I know its personal preference, but I still just dont get who wants to play high performance games on a tiny iphone screen.
Most of the world primarily & solely play games, both casual and AAA, on their iPhone & Android phones.
They do so largely because of limitation $$$.
If given that constraint then the consumer will likely choose having a smartphone over a Nintendo, Sony or any Microsoft.
In terms of utilization their iPhone or Android are the most useful and worth renewing on a schedule.
Apple and Google knows this.
During the 2007 launch of the iPhone, Apple pointed to the industries that they will disrupt.

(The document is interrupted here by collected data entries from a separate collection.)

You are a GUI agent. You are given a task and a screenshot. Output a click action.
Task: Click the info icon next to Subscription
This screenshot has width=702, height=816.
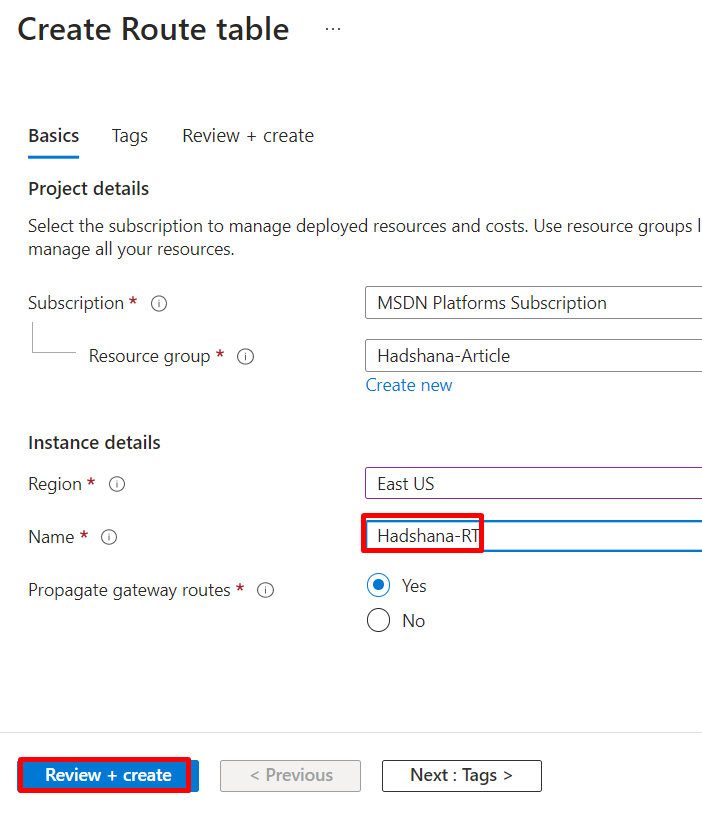159,303
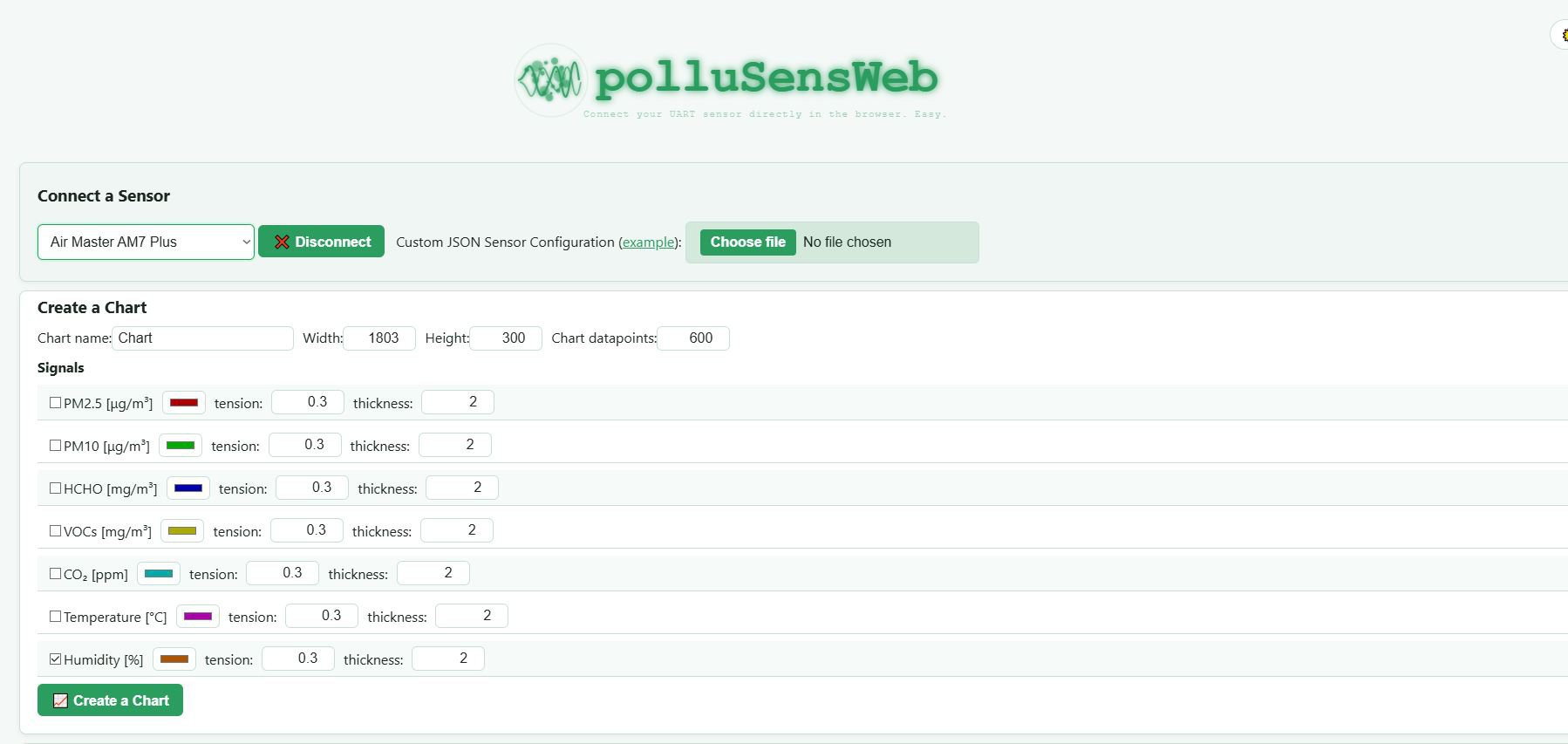Open the purple Temperature color swatch

(198, 616)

These are the 2022 numbers
- Smartphone:
226.4m (iPhone) vs 979.1m (Android)
- PC:
28.6m (Mac) vs 263.7m (PC)
- MP3:
RIP iPod...
- Digital Cameras:
8.01 million
- Game Consoles:
42.3 million
Based on the numbers above Apple & Android's market that they can further grow into are PC & Game Console... Hence the improvements being made for eating into these markets. A sign for this would be ray tracing hardware for
Android &
iPhone.
Smartphones are best positioned to challenge the Nintendo Switch and other handhelds. Just add a USB-C dock with active cooling, HDMI out & controllers.
Windows on ARM will disrupt x86. May even force Apple to offer macOS on iPhone when connected to a USB-C display. iPhones with A17 Pro have USB-C 10Gbps already.
Lucky are those who bought & held $AAPL 20-Jan-2009 at $78.20. This was the iPod & iPhone era low of the company.
Today that share's pre 28-for-1 stock split value would be $4,913.72 with a $6.44 quarterly div.